Yémen : troubles à Taëz et Sanaa
Un civil a été tué mardi par un obus qui a frappé un bus à Taëz, portant à 34 le nombre de morts depuis une semaine au cours de violences dans cette ville, dont l'opposition a rendu le président yéménite Ali Abdallah Saleh responsable. Les troupes fidèles à M. Saleh s'opposent à des hommes armés des tribus qui protègent les manifestants de l'opposition.

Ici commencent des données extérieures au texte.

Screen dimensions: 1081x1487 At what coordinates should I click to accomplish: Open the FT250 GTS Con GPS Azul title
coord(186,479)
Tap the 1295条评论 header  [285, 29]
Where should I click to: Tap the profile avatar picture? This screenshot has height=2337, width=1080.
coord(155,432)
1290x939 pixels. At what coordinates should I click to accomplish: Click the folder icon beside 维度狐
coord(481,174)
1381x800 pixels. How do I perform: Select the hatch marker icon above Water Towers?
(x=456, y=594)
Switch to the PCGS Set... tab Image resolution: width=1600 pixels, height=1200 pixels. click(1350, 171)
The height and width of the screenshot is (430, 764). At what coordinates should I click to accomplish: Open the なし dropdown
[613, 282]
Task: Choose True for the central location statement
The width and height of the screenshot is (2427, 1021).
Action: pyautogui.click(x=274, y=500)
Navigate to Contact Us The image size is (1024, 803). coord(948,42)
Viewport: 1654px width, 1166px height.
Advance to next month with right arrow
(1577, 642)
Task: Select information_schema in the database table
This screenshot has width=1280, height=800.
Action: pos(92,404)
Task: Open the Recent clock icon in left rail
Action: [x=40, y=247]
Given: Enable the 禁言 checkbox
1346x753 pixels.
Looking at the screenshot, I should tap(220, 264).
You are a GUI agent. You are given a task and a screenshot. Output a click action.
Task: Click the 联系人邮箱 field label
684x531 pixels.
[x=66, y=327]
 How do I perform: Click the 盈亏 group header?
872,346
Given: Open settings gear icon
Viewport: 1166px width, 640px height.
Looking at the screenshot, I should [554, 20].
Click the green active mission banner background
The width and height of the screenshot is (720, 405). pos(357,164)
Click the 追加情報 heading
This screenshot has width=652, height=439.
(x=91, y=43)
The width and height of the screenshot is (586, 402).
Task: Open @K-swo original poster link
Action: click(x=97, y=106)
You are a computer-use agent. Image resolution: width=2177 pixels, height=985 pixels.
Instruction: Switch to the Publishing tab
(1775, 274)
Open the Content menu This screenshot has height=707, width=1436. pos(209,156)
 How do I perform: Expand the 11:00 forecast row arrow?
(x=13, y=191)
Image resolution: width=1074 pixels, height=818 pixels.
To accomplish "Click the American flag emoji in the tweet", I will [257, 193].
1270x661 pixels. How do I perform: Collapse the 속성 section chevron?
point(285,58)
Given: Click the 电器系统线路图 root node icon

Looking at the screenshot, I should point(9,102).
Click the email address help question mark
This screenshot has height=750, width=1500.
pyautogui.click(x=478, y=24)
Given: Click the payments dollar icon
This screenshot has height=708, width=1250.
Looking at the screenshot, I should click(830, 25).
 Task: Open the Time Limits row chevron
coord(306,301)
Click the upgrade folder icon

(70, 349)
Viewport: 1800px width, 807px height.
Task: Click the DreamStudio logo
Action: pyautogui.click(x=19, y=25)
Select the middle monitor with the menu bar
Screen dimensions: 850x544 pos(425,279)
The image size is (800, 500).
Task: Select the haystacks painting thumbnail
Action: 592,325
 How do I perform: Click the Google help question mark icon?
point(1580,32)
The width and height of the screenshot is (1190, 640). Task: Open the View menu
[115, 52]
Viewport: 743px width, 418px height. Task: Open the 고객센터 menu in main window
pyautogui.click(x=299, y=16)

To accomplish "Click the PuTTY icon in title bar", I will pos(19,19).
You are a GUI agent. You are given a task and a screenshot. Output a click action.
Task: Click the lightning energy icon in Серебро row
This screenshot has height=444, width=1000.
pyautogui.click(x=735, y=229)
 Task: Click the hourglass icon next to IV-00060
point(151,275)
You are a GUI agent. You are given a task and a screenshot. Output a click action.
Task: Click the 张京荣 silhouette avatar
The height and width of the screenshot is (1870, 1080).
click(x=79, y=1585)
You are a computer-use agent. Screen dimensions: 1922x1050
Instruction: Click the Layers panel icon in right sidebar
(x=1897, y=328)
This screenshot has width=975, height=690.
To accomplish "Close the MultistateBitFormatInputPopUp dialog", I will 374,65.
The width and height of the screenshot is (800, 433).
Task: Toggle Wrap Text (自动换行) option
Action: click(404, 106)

A Sanaa, de brefs affrontements ont opposé dans la nuit de lundi à mardi des combattants tribaux ralliés au mouvement de contestation à des miliciens fidèles au président Saleh, sans faire de victime, selon des témoins. Ces violences interviennent malgré l’annonce dimanche de la formation d’une commission militaire censée rétablir l’ordre dans le pays, conformément à l’accord de transfert du pouvoir. Cette commission a pour mission de restructurer les forces de sécurité, contrôlées en partie par des proches du président Saleh, et de retirer les armes des rues. En dépit de cet accord, l’agence officielle Saba a annoncé mardi l’arrestation à Taëz de 110 officiers et soldats de la 1re division blindée, dont le commandant, le général Ali Mohsen Al-Ahmar, a fait défection en mars.